October Books
Nov. 6th, 2015 11:12 am
Fall of a Philanderer, Carola Dunn
Gunpowder Plot, Carola Dunn
The Bloody Tower, Carola Dunn
The Black Ship, Carola Dunn
Sheer Folly, Carola Dunn
The Brontë Plot, Katherine Reay
Cold Comfort Farm, Stella Gibbons
Anthem for Doomed Youth, Carola Dunn
A Youthful Indiscretion, Elizabeth Edmondson
US, David Nicholls
Gone West, Carola Dunn
Finding Philippe: Lost in France, Elizabeth Edmondson
As you see, I finished my re-read of all the Daisy Dalrymple books, apart from the last two, which I don’t have. They never let me down.

■ **Set exercise**:
How would you render this sentence from the October book list in Spanish: "As you see, I finished my re-read of all the Daisy Dalrymple books, apart from the last two, which I don’t have." None of the data is needed here.

■ **Data shown**:
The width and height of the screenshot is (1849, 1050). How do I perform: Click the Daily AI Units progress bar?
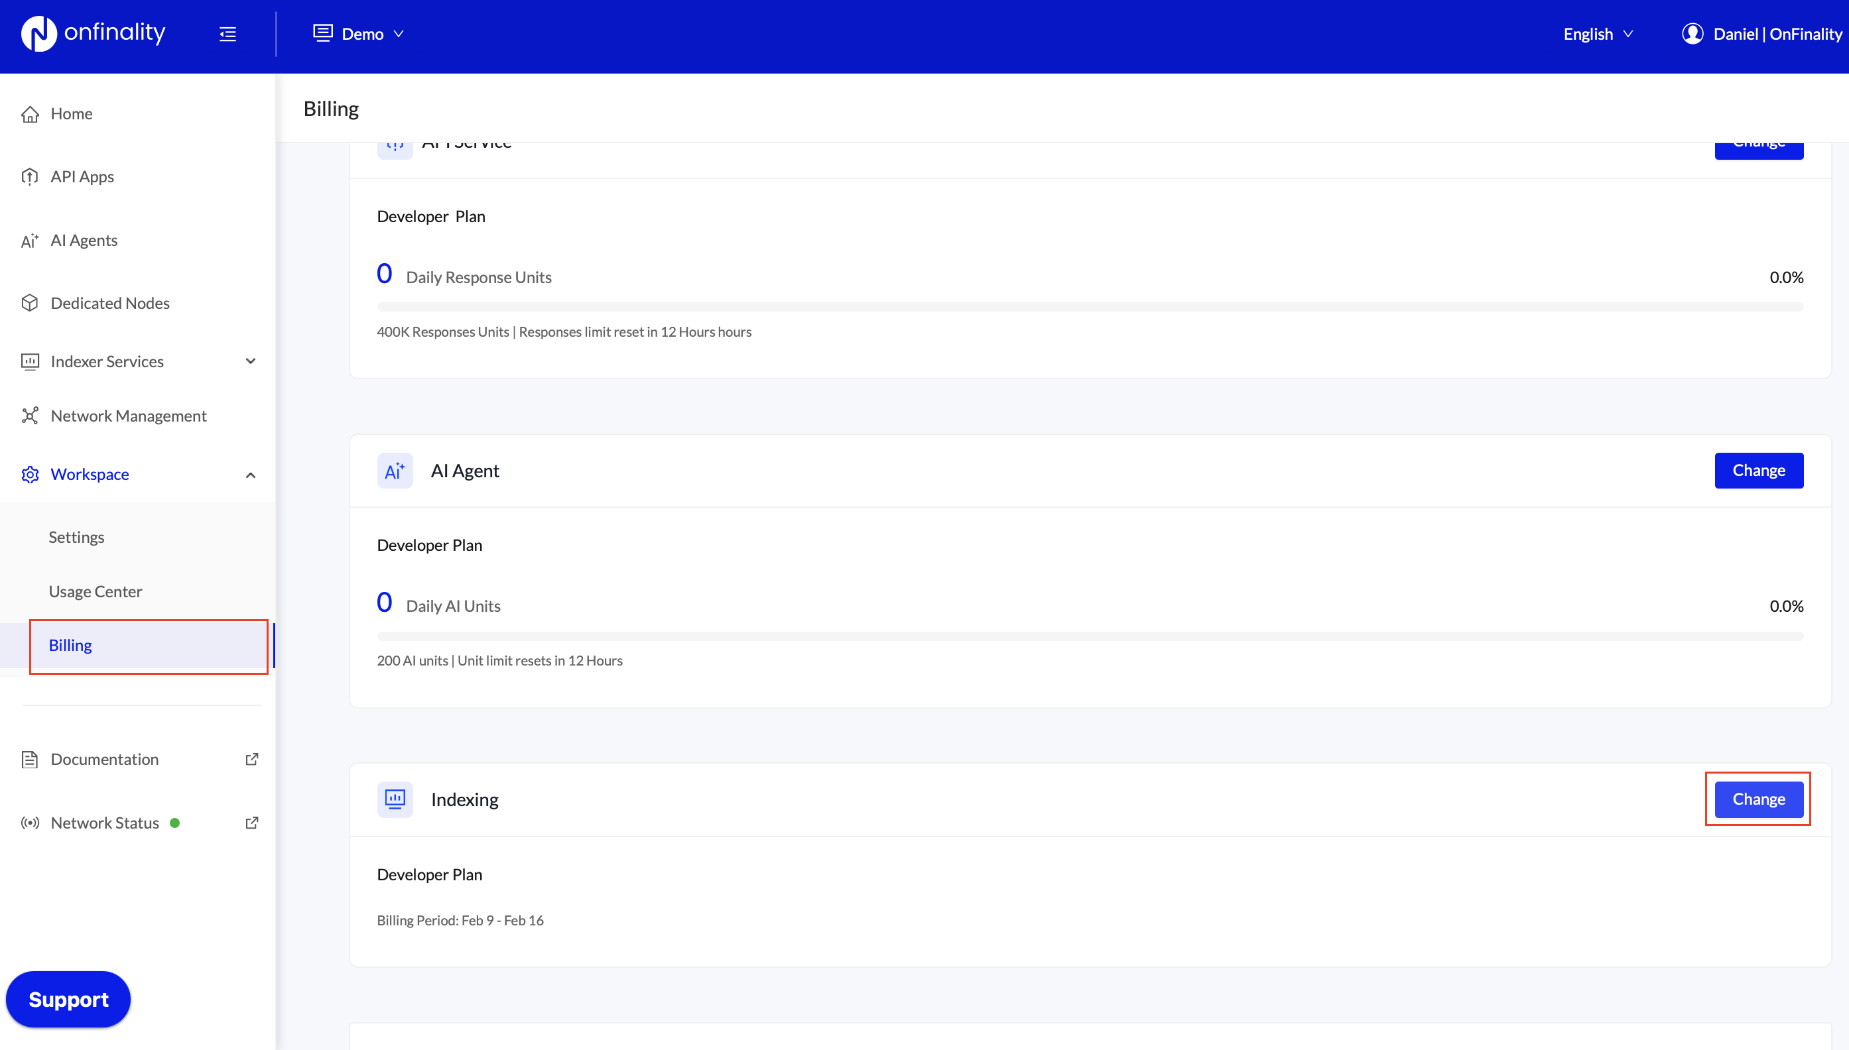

■ **Finished exercise**:
Como ves, terminé de releer todos los libros de Daisy Dalrymple, salvo los dos últimos, que no tengo.